(Source records)
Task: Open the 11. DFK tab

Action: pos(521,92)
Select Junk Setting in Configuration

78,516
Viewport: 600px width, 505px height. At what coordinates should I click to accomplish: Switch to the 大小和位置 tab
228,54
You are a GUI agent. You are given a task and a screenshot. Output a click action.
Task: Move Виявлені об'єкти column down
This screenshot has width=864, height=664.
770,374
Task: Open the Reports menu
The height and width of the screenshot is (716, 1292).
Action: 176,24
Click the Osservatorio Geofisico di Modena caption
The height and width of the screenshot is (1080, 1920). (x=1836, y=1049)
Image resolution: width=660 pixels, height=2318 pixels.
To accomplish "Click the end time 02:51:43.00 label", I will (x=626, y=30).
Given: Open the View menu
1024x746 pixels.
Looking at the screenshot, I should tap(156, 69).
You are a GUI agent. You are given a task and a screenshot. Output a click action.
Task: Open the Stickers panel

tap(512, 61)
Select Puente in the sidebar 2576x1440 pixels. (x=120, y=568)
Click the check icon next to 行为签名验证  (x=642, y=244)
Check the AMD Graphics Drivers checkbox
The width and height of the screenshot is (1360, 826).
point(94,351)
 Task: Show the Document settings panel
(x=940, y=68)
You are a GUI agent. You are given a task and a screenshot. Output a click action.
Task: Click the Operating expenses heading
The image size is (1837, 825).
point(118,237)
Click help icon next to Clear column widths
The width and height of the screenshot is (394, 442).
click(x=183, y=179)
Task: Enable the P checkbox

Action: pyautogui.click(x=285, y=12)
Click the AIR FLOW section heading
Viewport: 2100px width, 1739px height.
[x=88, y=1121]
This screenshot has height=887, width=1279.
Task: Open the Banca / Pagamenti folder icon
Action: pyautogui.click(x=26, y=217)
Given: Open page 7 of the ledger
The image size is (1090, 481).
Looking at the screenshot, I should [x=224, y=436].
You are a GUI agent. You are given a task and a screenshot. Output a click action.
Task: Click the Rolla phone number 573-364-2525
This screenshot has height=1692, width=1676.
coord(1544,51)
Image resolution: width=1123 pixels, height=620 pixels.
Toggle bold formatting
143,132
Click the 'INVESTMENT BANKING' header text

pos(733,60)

PROBLEM REQUIREMENTS.
Render every line of the data above as a numbered list, omitting the blank lines.

ANSWER IN FULL.
1. Task: Open the 11. DFK tab
2. Action: pos(521,92)
3. Select Junk Setting in Configuration
4. 78,516
5. Viewport: 600px width, 505px height. At what coordinates should I click to accomplish: Switch to the 大小和位置 tab
6. 228,54
7. You are a GUI agent. You are given a task and a screenshot. Output a click action.
8. Task: Move Виявлені об'єкти column down
9. This screenshot has width=864, height=664.
10. 770,374
11. Task: Open the Reports menu
12. The height and width of the screenshot is (716, 1292).
13. Action: 176,24
14. Click the Osservatorio Geofisico di Modena caption
15. The height and width of the screenshot is (1080, 1920). (x=1836, y=1049)
16. Image resolution: width=660 pixels, height=2318 pixels.
17. To accomplish "Click the end time 02:51:43.00 label", I will (x=626, y=30).
18. Given: Open the View menu
19. 1024x746 pixels.
20. Looking at the screenshot, I should tap(156, 69).
21. You are a GUI agent. You are given a task and a screenshot. Output a click action.
22. Task: Open the Stickers panel
23. tap(512, 61)
24. Select Puente in the sidebar 2576x1440 pixels. (x=120, y=568)
25. Click the check icon next to 行为签名验证  (x=642, y=244)
26. Check the AMD Graphics Drivers checkbox
27. The width and height of the screenshot is (1360, 826).
28. point(94,351)
29.  Task: Show the Document settings panel
30. (x=940, y=68)
31. You are a GUI agent. You are given a task and a screenshot. Output a click action.
32. Task: Click the Operating expenses heading
33. The image size is (1837, 825).
34. point(118,237)
35. Click help icon next to Clear column widths
36. The width and height of the screenshot is (394, 442).
37. click(x=183, y=179)
38. Task: Enable the P checkbox
39. Action: pyautogui.click(x=285, y=12)
40. Click the AIR FLOW section heading
41. Viewport: 2100px width, 1739px height.
42. [x=88, y=1121]
43. This screenshot has height=887, width=1279.
44. Task: Open the Banca / Pagamenti folder icon
45. Action: pyautogui.click(x=26, y=217)
46. Given: Open page 7 of the ledger
47. The image size is (1090, 481).
48. Looking at the screenshot, I should [x=224, y=436].
49. You are a GUI agent. You are given a task and a screenshot. Output a click action.
50. Task: Click the Rolla phone number 573-364-2525
51. This screenshot has height=1692, width=1676.
52. coord(1544,51)
53. Image resolution: width=1123 pixels, height=620 pixels.
54. Toggle bold formatting
55. 143,132
56. Click the 'INVESTMENT BANKING' header text
57. pos(733,60)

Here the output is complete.